#### [WHAT YOU ARE ASKED TO DO]
Take each line of the entries below that contains "header" and copy it.
*** DATA SECTION ***
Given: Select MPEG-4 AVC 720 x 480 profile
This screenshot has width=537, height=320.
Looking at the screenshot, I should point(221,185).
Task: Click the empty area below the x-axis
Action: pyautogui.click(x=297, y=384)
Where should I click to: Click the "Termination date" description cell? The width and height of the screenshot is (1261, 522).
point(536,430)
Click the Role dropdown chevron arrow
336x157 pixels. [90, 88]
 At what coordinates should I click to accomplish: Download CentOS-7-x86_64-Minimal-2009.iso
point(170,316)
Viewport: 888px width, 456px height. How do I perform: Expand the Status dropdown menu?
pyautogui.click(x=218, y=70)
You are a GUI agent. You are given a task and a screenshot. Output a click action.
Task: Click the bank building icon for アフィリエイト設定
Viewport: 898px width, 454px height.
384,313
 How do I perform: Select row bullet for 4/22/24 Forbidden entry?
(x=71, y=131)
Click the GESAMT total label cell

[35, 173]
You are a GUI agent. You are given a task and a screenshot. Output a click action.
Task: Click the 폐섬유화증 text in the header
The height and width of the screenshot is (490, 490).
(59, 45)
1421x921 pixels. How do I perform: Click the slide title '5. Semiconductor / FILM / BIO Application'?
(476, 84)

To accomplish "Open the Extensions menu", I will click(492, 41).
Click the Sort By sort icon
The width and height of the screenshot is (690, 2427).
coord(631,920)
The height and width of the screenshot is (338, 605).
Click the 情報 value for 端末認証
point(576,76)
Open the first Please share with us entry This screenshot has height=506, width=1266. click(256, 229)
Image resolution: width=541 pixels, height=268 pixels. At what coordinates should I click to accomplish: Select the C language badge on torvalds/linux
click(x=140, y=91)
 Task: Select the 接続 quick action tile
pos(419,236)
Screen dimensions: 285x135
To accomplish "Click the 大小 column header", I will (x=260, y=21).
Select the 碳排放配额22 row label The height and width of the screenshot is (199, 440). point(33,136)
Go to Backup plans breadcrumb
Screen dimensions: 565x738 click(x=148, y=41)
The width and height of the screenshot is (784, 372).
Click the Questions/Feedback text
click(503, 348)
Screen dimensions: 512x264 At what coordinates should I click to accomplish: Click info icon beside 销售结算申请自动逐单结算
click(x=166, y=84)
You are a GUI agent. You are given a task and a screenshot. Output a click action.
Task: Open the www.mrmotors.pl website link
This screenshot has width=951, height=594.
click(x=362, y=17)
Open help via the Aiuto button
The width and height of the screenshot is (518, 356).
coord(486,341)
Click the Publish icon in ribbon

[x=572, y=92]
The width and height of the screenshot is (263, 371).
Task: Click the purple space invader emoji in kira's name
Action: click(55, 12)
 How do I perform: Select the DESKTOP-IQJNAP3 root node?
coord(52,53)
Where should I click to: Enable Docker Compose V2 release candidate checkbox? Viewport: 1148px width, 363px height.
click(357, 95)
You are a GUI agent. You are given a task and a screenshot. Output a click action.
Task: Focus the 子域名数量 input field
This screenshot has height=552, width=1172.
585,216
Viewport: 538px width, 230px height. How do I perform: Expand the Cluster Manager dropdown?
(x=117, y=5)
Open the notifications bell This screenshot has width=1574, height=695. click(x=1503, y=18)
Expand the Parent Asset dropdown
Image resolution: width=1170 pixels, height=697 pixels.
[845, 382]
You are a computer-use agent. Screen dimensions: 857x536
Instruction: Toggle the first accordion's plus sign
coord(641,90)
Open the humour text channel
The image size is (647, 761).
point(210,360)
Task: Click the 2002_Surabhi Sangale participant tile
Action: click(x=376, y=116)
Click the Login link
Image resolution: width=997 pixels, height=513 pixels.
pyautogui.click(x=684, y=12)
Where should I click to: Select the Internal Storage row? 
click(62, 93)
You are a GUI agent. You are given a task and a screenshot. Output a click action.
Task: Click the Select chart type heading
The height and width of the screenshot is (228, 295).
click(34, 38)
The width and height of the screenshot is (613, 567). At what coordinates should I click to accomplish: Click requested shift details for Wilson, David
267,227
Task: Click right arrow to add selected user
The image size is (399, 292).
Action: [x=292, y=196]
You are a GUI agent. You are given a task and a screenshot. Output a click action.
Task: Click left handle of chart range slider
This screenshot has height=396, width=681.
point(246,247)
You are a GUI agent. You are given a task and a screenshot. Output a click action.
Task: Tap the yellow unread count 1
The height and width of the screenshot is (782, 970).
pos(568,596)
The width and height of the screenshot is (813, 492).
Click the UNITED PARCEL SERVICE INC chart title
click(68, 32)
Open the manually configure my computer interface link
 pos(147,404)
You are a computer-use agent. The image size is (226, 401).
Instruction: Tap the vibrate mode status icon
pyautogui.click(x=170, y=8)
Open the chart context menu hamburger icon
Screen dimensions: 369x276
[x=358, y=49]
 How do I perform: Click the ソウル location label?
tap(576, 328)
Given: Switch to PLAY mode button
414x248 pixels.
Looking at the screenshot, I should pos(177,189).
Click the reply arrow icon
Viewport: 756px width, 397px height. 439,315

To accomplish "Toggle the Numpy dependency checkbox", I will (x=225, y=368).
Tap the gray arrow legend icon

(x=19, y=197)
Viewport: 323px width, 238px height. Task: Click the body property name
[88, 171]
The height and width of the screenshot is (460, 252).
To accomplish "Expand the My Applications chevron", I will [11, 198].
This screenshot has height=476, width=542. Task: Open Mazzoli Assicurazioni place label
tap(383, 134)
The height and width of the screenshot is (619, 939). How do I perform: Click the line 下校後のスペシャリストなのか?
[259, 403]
*** End of DATA SECTION ***
#### [RESPONSE BELOW]
Task: Click the 폐섬유화증 text in the header
To accomplish "Click the 大小 column header", I will (x=260, y=21).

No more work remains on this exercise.